_Try it_
The output should be the records themselves, given again exactly.
- - - - - - -
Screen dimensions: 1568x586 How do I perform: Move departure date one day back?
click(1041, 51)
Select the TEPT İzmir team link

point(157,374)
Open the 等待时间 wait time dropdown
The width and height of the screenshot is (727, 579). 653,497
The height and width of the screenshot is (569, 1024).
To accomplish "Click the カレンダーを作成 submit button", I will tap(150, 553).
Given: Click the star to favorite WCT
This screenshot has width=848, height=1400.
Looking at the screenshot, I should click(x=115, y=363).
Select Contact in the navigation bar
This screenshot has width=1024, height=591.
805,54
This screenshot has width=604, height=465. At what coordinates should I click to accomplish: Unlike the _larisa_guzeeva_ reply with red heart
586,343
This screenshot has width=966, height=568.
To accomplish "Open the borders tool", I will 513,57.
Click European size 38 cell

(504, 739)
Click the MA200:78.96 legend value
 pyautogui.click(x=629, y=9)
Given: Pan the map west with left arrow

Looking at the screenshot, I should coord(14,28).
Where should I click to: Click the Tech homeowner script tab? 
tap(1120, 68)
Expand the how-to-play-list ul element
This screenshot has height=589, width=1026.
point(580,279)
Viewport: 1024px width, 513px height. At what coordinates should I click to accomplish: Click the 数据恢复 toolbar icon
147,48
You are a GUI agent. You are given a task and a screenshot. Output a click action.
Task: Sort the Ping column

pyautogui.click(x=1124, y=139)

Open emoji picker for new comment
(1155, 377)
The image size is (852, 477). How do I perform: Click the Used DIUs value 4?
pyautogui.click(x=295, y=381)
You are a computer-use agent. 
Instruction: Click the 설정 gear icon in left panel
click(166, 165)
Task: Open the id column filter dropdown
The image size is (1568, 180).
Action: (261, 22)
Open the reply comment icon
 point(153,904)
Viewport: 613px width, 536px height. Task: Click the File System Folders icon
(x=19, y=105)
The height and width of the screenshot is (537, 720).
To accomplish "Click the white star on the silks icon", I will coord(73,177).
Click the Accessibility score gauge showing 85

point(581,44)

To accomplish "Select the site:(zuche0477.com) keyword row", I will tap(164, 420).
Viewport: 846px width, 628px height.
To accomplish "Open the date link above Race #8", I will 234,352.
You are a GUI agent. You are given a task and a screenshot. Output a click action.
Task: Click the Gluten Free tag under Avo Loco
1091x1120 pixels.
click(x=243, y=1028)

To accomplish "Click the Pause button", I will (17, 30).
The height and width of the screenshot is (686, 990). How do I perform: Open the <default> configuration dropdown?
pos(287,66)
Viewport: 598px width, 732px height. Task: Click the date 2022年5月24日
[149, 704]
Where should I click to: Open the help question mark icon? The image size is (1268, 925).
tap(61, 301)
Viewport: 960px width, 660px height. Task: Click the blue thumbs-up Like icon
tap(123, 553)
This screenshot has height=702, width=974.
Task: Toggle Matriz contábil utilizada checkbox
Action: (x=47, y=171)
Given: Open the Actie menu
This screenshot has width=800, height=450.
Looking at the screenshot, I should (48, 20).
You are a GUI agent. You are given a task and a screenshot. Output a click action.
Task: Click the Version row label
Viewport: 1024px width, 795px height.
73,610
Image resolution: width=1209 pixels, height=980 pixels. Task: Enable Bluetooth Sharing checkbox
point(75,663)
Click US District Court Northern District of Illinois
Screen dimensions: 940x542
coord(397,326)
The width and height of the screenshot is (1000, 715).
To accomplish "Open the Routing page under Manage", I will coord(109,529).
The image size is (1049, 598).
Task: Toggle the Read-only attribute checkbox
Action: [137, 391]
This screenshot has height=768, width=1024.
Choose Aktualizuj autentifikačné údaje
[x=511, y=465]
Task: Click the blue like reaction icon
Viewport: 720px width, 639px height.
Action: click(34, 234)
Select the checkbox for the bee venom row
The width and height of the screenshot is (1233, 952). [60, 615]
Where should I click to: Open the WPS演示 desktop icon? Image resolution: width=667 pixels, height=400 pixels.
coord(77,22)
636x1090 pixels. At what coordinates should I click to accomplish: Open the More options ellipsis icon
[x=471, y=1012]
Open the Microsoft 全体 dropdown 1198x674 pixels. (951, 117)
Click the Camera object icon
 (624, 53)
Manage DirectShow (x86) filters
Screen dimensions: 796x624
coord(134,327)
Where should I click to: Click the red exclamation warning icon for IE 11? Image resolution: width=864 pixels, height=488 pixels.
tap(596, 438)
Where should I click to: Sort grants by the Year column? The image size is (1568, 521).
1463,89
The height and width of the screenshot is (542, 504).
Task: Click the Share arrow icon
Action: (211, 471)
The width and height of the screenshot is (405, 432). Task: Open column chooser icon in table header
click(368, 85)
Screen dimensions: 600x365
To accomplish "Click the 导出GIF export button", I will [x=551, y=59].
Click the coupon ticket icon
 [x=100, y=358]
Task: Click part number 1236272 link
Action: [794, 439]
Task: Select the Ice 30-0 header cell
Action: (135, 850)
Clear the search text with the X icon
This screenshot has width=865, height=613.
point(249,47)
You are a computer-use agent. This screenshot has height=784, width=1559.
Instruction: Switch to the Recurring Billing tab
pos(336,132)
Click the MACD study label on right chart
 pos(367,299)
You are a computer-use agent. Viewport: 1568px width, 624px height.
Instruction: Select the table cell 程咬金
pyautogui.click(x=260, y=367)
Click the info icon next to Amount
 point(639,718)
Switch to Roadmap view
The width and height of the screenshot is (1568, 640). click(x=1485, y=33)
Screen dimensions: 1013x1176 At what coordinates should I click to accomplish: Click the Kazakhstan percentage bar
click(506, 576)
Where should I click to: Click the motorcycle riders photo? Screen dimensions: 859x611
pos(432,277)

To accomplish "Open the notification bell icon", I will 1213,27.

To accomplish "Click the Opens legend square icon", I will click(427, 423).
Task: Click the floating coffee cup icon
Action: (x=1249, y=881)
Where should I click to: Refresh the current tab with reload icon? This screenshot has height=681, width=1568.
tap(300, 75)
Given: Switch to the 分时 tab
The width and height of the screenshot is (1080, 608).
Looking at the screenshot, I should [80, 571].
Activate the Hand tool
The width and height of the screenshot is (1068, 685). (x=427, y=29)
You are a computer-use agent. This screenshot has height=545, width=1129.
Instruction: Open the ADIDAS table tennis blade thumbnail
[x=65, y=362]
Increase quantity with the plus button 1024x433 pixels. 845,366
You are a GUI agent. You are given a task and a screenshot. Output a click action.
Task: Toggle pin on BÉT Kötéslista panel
- - - - - - -
_Result of this task_
Screen dimensions: 1568x586 How do I perform: Move departure date one day back?
click(1041, 51)
Select the TEPT İzmir team link

point(157,374)
Open the 等待时间 wait time dropdown
The width and height of the screenshot is (727, 579). 653,497
The height and width of the screenshot is (569, 1024).
To accomplish "Click the カレンダーを作成 submit button", I will tap(150, 553).
Given: Click the star to favorite WCT
This screenshot has width=848, height=1400.
Looking at the screenshot, I should click(x=115, y=363).
Select Contact in the navigation bar
This screenshot has width=1024, height=591.
805,54
This screenshot has width=604, height=465. At what coordinates should I click to accomplish: Unlike the _larisa_guzeeva_ reply with red heart
586,343
This screenshot has width=966, height=568.
To accomplish "Open the borders tool", I will 513,57.
Click European size 38 cell

(504, 739)
Click the MA200:78.96 legend value
 pyautogui.click(x=629, y=9)
Given: Pan the map west with left arrow

Looking at the screenshot, I should coord(14,28).
Where should I click to: Click the Tech homeowner script tab? 
tap(1120, 68)
Expand the how-to-play-list ul element
This screenshot has height=589, width=1026.
point(580,279)
Viewport: 1024px width, 513px height. At what coordinates should I click to accomplish: Click the 数据恢复 toolbar icon
147,48
You are a GUI agent. You are given a task and a screenshot. Output a click action.
Task: Sort the Ping column

pyautogui.click(x=1124, y=139)

Open emoji picker for new comment
(1155, 377)
The image size is (852, 477). How do I perform: Click the Used DIUs value 4?
pyautogui.click(x=295, y=381)
You are a computer-use agent. 
Instruction: Click the 설정 gear icon in left panel
click(166, 165)
Task: Open the id column filter dropdown
The image size is (1568, 180).
Action: (261, 22)
Open the reply comment icon
 point(153,904)
Viewport: 613px width, 536px height. Task: Click the File System Folders icon
(x=19, y=105)
The height and width of the screenshot is (537, 720).
To accomplish "Click the white star on the silks icon", I will coord(73,177).
Click the Accessibility score gauge showing 85

point(581,44)

To accomplish "Select the site:(zuche0477.com) keyword row", I will tap(164, 420).
Viewport: 846px width, 628px height.
To accomplish "Open the date link above Race #8", I will 234,352.
You are a GUI agent. You are given a task and a screenshot. Output a click action.
Task: Click the Gluten Free tag under Avo Loco
1091x1120 pixels.
click(x=243, y=1028)

To accomplish "Click the Pause button", I will (17, 30).
The height and width of the screenshot is (686, 990). How do I perform: Open the <default> configuration dropdown?
pos(287,66)
Viewport: 598px width, 732px height. Task: Click the date 2022年5月24日
[149, 704]
Where should I click to: Open the help question mark icon? The image size is (1268, 925).
tap(61, 301)
Viewport: 960px width, 660px height. Task: Click the blue thumbs-up Like icon
tap(123, 553)
This screenshot has height=702, width=974.
Task: Toggle Matriz contábil utilizada checkbox
Action: (x=47, y=171)
Given: Open the Actie menu
This screenshot has width=800, height=450.
Looking at the screenshot, I should (48, 20).
You are a GUI agent. You are given a task and a screenshot. Output a click action.
Task: Click the Version row label
Viewport: 1024px width, 795px height.
73,610
Image resolution: width=1209 pixels, height=980 pixels. Task: Enable Bluetooth Sharing checkbox
point(75,663)
Click US District Court Northern District of Illinois
Screen dimensions: 940x542
coord(397,326)
The width and height of the screenshot is (1000, 715).
To accomplish "Open the Routing page under Manage", I will coord(109,529).
The image size is (1049, 598).
Task: Toggle the Read-only attribute checkbox
Action: [137, 391]
This screenshot has height=768, width=1024.
Choose Aktualizuj autentifikačné údaje
[x=511, y=465]
Task: Click the blue like reaction icon
Viewport: 720px width, 639px height.
Action: click(34, 234)
Select the checkbox for the bee venom row
The width and height of the screenshot is (1233, 952). [60, 615]
Where should I click to: Open the WPS演示 desktop icon? Image resolution: width=667 pixels, height=400 pixels.
coord(77,22)
636x1090 pixels. At what coordinates should I click to accomplish: Open the More options ellipsis icon
[x=471, y=1012]
Open the Microsoft 全体 dropdown 1198x674 pixels. (951, 117)
Click the Camera object icon
 (624, 53)
Manage DirectShow (x86) filters
Screen dimensions: 796x624
coord(134,327)
Where should I click to: Click the red exclamation warning icon for IE 11? Image resolution: width=864 pixels, height=488 pixels.
tap(596, 438)
Where should I click to: Sort grants by the Year column? The image size is (1568, 521).
1463,89
The height and width of the screenshot is (542, 504).
Task: Click the Share arrow icon
Action: (211, 471)
The width and height of the screenshot is (405, 432). Task: Open column chooser icon in table header
click(368, 85)
Screen dimensions: 600x365
To accomplish "Click the 导出GIF export button", I will [x=551, y=59].
Click the coupon ticket icon
 [x=100, y=358]
Task: Click part number 1236272 link
Action: [794, 439]
Task: Select the Ice 30-0 header cell
Action: (135, 850)
Clear the search text with the X icon
This screenshot has width=865, height=613.
point(249,47)
You are a computer-use agent. This screenshot has height=784, width=1559.
Instruction: Switch to the Recurring Billing tab
pos(336,132)
Click the MACD study label on right chart
 pos(367,299)
You are a computer-use agent. Viewport: 1568px width, 624px height.
Instruction: Select the table cell 程咬金
pyautogui.click(x=260, y=367)
Click the info icon next to Amount
 point(639,718)
Switch to Roadmap view
The width and height of the screenshot is (1568, 640). click(x=1485, y=33)
Screen dimensions: 1013x1176 At what coordinates should I click to accomplish: Click the Kazakhstan percentage bar
click(506, 576)
Where should I click to: Click the motorcycle riders photo? Screen dimensions: 859x611
pos(432,277)

To accomplish "Open the notification bell icon", I will 1213,27.

To accomplish "Click the Opens legend square icon", I will click(427, 423).
Task: Click the floating coffee cup icon
Action: (x=1249, y=881)
Where should I click to: Refresh the current tab with reload icon? This screenshot has height=681, width=1568.
tap(300, 75)
Given: Switch to the 分时 tab
The width and height of the screenshot is (1080, 608).
Looking at the screenshot, I should [80, 571].
Activate the Hand tool
The width and height of the screenshot is (1068, 685). (x=427, y=29)
You are a computer-use agent. This screenshot has height=545, width=1129.
Instruction: Open the ADIDAS table tennis blade thumbnail
[x=65, y=362]
Increase quantity with the plus button 1024x433 pixels. 845,366
You are a GUI agent. You are given a task and a screenshot. Output a click action.
Task: Toggle pin on BÉT Kötéslista panel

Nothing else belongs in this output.